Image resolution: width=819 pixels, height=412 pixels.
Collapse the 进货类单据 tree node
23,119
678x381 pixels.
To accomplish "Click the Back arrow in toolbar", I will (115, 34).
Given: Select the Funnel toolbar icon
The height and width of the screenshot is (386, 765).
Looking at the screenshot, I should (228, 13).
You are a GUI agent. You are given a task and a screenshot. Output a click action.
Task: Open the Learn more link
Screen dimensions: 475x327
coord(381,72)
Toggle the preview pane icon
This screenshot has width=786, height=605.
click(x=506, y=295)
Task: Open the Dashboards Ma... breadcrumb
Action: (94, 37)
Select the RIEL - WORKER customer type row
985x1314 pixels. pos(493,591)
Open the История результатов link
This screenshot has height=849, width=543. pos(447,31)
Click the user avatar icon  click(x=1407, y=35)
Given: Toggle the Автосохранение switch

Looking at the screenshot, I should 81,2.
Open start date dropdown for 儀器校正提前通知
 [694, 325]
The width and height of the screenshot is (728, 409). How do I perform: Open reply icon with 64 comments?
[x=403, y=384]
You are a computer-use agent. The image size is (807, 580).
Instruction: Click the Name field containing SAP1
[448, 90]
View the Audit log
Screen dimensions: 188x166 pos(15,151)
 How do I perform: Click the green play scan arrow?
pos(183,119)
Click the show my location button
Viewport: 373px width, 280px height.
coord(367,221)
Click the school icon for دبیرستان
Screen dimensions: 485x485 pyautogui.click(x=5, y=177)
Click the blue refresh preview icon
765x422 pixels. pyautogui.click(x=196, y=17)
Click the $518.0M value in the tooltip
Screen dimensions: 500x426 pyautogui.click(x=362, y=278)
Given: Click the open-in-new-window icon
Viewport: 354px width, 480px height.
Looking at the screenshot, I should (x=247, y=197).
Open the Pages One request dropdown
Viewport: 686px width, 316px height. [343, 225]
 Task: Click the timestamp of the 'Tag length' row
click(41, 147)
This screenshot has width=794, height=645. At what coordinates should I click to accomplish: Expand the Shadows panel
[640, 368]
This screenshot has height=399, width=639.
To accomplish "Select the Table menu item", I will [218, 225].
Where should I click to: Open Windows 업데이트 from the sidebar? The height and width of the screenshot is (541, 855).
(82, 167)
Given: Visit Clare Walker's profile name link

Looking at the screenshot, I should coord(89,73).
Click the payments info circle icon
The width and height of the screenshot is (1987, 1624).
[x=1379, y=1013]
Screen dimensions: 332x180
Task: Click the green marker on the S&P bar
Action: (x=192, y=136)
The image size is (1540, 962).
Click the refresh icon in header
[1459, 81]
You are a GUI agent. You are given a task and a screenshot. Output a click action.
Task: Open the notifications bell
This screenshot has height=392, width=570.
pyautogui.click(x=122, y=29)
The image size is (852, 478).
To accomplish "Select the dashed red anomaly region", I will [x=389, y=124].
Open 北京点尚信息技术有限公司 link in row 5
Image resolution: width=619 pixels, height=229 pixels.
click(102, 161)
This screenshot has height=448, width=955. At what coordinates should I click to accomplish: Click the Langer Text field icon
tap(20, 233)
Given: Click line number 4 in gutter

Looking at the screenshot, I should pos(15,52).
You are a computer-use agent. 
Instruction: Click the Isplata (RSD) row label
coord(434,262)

What is expected: Using the records above, please repeat the line with "Instruction: Click the Name" and every line after it exactly, and give no other text.

Exercise response:
Instruction: Click the Name field containing SAP1
[448, 90]
View the Audit log
Screen dimensions: 188x166 pos(15,151)
 How do I perform: Click the green play scan arrow?
pos(183,119)
Click the show my location button
Viewport: 373px width, 280px height.
coord(367,221)
Click the school icon for دبیرستان
Screen dimensions: 485x485 pyautogui.click(x=5, y=177)
Click the blue refresh preview icon
765x422 pixels. pyautogui.click(x=196, y=17)
Click the $518.0M value in the tooltip
Screen dimensions: 500x426 pyautogui.click(x=362, y=278)
Given: Click the open-in-new-window icon
Viewport: 354px width, 480px height.
Looking at the screenshot, I should (x=247, y=197).
Open the Pages One request dropdown
Viewport: 686px width, 316px height. [343, 225]
 Task: Click the timestamp of the 'Tag length' row
click(41, 147)
This screenshot has width=794, height=645. At what coordinates should I click to accomplish: Expand the Shadows panel
[640, 368]
This screenshot has height=399, width=639.
To accomplish "Select the Table menu item", I will [218, 225].
Where should I click to: Open Windows 업데이트 from the sidebar? The height and width of the screenshot is (541, 855).
(82, 167)
Given: Visit Clare Walker's profile name link

Looking at the screenshot, I should coord(89,73).
Click the payments info circle icon
The width and height of the screenshot is (1987, 1624).
[x=1379, y=1013]
Screen dimensions: 332x180
Task: Click the green marker on the S&P bar
Action: (x=192, y=136)
The image size is (1540, 962).
Click the refresh icon in header
[1459, 81]
You are a GUI agent. You are given a task and a screenshot. Output a click action.
Task: Open the notifications bell
This screenshot has height=392, width=570.
pyautogui.click(x=122, y=29)
The image size is (852, 478).
To accomplish "Select the dashed red anomaly region", I will [x=389, y=124].
Open 北京点尚信息技术有限公司 link in row 5
Image resolution: width=619 pixels, height=229 pixels.
click(102, 161)
This screenshot has height=448, width=955. At what coordinates should I click to accomplish: Click the Langer Text field icon
tap(20, 233)
Given: Click line number 4 in gutter

Looking at the screenshot, I should pos(15,52).
You are a computer-use agent. 
Instruction: Click the Isplata (RSD) row label
coord(434,262)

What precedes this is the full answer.